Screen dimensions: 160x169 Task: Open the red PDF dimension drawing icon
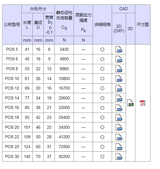point(142,103)
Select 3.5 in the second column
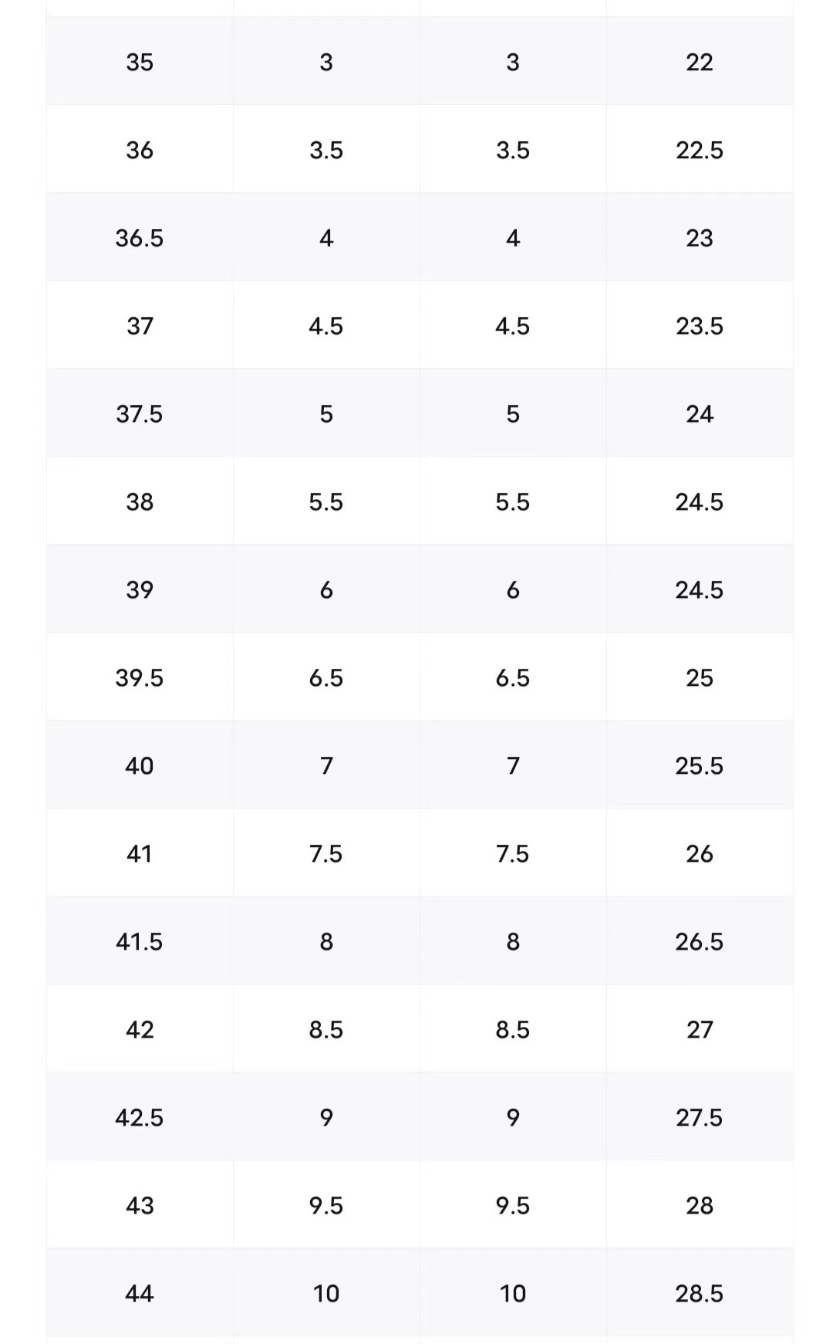 click(326, 150)
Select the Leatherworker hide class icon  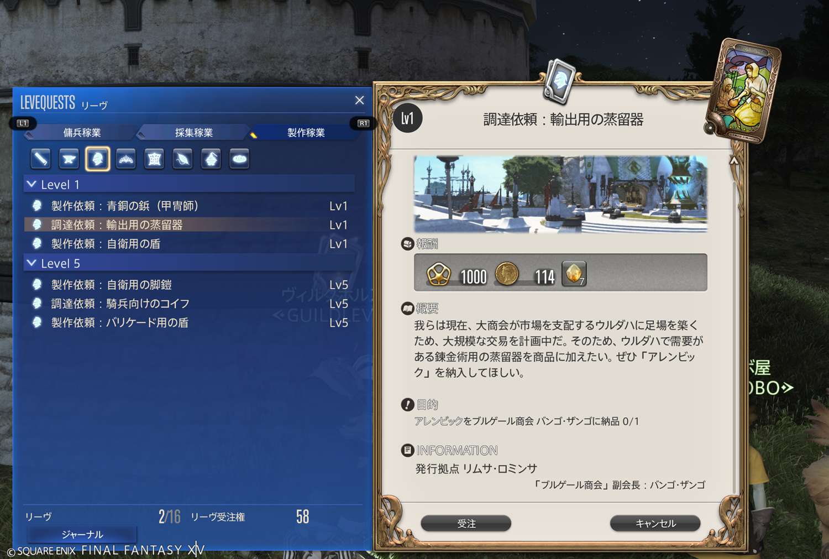click(x=154, y=159)
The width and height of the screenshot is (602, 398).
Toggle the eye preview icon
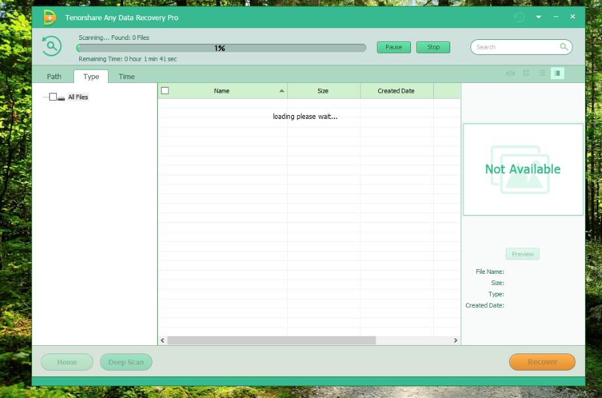(x=510, y=73)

_Instructions for the task_. Print only the lines running from the line that contains "The width and" to the final line of the listing, both included. Omit every picture.

_Solved problem_.
The width and height of the screenshot is (602, 398).
Toggle the eye preview icon
(x=510, y=73)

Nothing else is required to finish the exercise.